# King 3 STD and DA 7900 - your views?



## 1Cebu (Feb 27, 2009)

just got a de Rosa King 3 STD frameset. Planning to build it up with DA 7900. a friend told me that this combination is unacceptable to the Italian cycling gods. Comments please.










By the way .... i'm considering the DA 7900 as my dream is to upgrade (as soon as new funds are in) it to Di2. I also have the SR11 on my EPS. The Red on an Asian-made (Vellum) carbon monocoque bike.


----------



## 1Cebu (Feb 27, 2009)

here's the EPS on SR11









the Vellum on Red


----------



## csteenbe (Oct 4, 2008)

1Cebu said:


> just got a de Rosa King 3 STD frameset. Planning to build it up with DA 7900. a friend told me that this combination is unacceptable to the Italian cycling gods. Comments please.

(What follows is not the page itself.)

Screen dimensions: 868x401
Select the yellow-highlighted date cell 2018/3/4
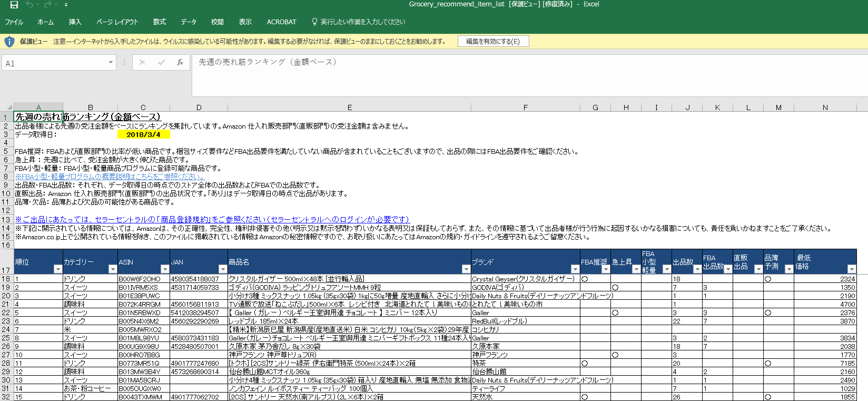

Yes your friend is right!!  De Rosa must be with Campagnolo :thumbsup:


----------



## smokva (Jul 21, 2004)

DA is unacceptable!!!  
Put 11sp on :thumbsup:


----------



## bestT (Jan 29, 2004)

*it's your bike...*

do what ever YOU want...

I am putting SR 11spd on my new King 3 (that is finally coming), but I have DA 9 spd on my 2004 King. Just ride it!


----------



## 1Cebu (Feb 27, 2009)

thnks .....


----------